/KenLM

Primary LanguageC++OtherNOASSERTION

Language model inference code by Kenneth Heafield <kenlm at kheafield.com>
The official website is http://kheafield.com/code/kenlm/.  If you're a decoder developer, please download the latest version from there instead of copying from another decoder.  

Two data structures are supported: probing and trie.  Probing is a probing hash table with keys that ere 64-bit hashes of n-grams and floats as values.  Trie is a fairly standard trie but with bit-level packing so it uses the minimum number of bits to store word indices and pointers.  The trie node entries are sorted by word index.  Probing is the fastest and uses the most memory.  Trie uses the least memory and a bit slower.  

With trie, resident memory is 58% of IRST's smallest version and 21% of SRI's compact version.  Simultaneously, trie CPU's use is 81% of IRST's fastest version and 84% of SRI's fast version.  KenLM's probing hash table implementation goes even faster at the expense of using more memory.  See http://kheafield.com/code/kenlm/benchmark/.  

Binary format via mmap is supported.  Run ./build_binary to make one then pass the binary file name to the appropriate Model constructor.   

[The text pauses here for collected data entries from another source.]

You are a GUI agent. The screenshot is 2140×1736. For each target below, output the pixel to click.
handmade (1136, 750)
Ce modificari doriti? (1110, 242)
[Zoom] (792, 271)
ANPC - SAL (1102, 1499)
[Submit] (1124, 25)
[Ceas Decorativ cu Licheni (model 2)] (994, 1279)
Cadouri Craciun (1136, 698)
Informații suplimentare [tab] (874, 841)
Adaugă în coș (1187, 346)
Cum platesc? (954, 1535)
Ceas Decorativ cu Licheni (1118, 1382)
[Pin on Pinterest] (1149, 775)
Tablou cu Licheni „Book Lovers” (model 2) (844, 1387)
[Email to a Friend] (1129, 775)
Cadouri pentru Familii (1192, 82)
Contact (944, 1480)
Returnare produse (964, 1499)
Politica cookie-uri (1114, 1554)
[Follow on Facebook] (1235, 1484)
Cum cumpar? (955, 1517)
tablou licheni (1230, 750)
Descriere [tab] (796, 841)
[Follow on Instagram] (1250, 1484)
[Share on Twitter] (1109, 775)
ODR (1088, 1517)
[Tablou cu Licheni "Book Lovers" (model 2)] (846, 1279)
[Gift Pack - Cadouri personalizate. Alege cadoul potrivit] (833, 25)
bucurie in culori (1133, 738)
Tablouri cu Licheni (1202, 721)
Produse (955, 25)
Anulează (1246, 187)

Currently, it assumes POSIX APIs for errno, sterror_r, open, close, mmap, munmap, ftruncate, fstat, lseek, and read.  This is tested on Linux and the non-UNIX Mac OS X.  I welcome submissions porting (via #ifdef) to other systems (e.g. Windows) but proudly have no machine on which to test it.  

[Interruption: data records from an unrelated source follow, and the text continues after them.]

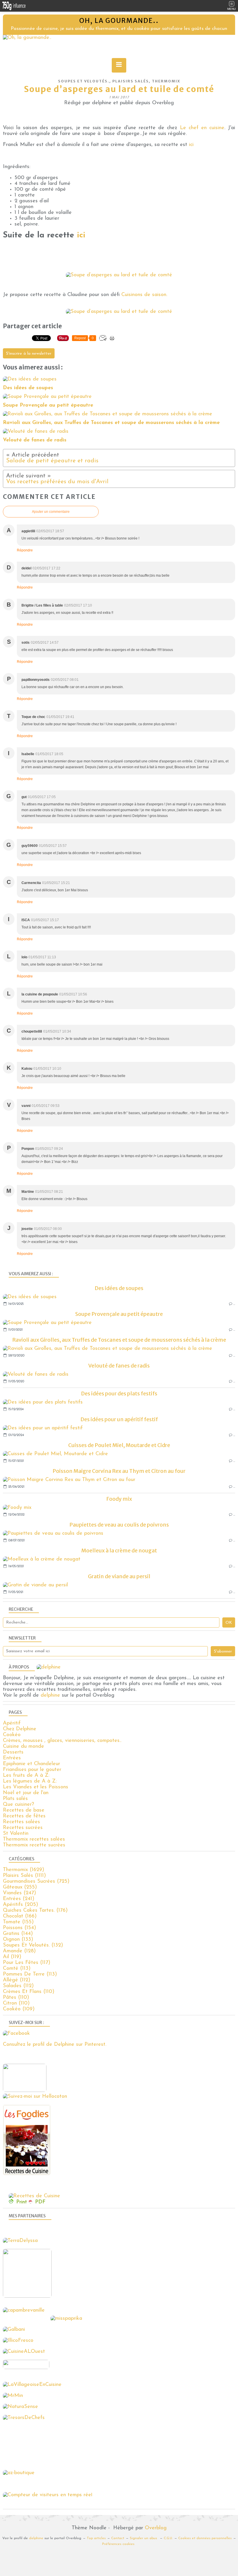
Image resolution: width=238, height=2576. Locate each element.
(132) (33, 1945)
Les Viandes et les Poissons (35, 1787)
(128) (19, 1951)
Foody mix (119, 1499)
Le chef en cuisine (202, 128)
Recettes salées (21, 1822)
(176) (35, 1910)
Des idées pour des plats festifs (119, 1393)
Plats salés (15, 1798)
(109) (19, 2009)
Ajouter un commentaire (51, 512)
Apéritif (12, 1723)
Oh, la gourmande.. (119, 21)
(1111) (24, 1875)
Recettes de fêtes (24, 1816)
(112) (16, 1980)
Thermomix (166, 81)
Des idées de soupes (119, 1288)
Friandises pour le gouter (32, 1769)
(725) (36, 1881)
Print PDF (31, 2202)
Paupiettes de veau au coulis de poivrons (119, 1524)
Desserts (13, 1752)
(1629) (23, 1870)
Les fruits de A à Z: (26, 1775)
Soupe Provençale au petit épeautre (119, 1314)
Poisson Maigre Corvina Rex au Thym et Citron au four (119, 1471)
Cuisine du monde (23, 1746)
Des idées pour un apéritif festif (119, 1419)
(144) (18, 1933)
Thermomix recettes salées (34, 1839)
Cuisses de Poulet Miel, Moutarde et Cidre (119, 1445)
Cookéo (12, 1735)
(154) (19, 1928)
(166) (20, 1916)
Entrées (12, 1758)
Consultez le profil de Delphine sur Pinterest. (54, 2044)
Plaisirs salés (130, 81)
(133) (18, 1939)
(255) (20, 1887)
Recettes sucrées (23, 1827)
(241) (18, 1899)
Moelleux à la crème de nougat (119, 1550)
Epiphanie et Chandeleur (31, 1764)
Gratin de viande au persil (119, 1576)
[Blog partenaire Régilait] (29, 2296)
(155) (18, 1922)
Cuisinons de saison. (144, 294)
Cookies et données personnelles (205, 2538)
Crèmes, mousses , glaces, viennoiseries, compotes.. (62, 1740)
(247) (19, 1893)
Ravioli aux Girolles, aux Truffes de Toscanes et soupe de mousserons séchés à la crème (119, 1339)
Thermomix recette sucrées (34, 1845)
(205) (20, 1904)
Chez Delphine (19, 1729)
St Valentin (15, 1833)
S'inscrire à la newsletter (28, 353)
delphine (50, 1695)
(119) (12, 1957)
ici (191, 144)
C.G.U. (168, 2538)
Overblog (156, 2528)
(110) (28, 1991)
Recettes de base (23, 1810)
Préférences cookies (118, 2544)
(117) (26, 1962)
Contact (117, 2538)
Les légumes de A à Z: (30, 1781)
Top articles (96, 2538)
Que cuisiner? (18, 1804)
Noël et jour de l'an (25, 1793)
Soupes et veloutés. (83, 81)
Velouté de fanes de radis (119, 1365)
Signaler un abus (144, 2538)
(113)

A brief note to Mac OS X users: your gcc is too old to recognize the pack pragma.  The warning effectively means that, on 64-bit machines, the model will use 16 bytes instead of 12 bytes per n-gram of maximum order (those of lower order are already 16 bytes) in the probing and sorted models.  The trie is not impacted by this.  


FOR DEVELOPERS
Copy the code and distribute with your decoder.  
- It does not depend on Boost or ICU.  If you use ICU, define HAVE_ICU in util/have.hh (uncomment the line) to avoid a name conflict.  Defining HAVE_BOOST will let you hash StringPiece.  

- Most people have zlib.  If you don't want to depend on that, comment out #define HAVE_ZLIB in util/have.hh.  This will disable loading gzipped ARPA files.  

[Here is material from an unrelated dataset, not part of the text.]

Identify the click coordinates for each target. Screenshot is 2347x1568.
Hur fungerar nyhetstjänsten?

- Look at compile.sh and reimplement using your build system.  

- Use either the interface in lm/model.hh or lm/virtual_interface.hh.  Interface documentation is in comments of lm/virtual_interface.hh (including for lm/model.hh).  

- See lm/config.hh for tuning options.  

- I recommend copying the code and distributing it with your decoder.  However, please send improvements to me so that they can be integrated into the package.  

The name was Hieu Hoang's idea, not mine.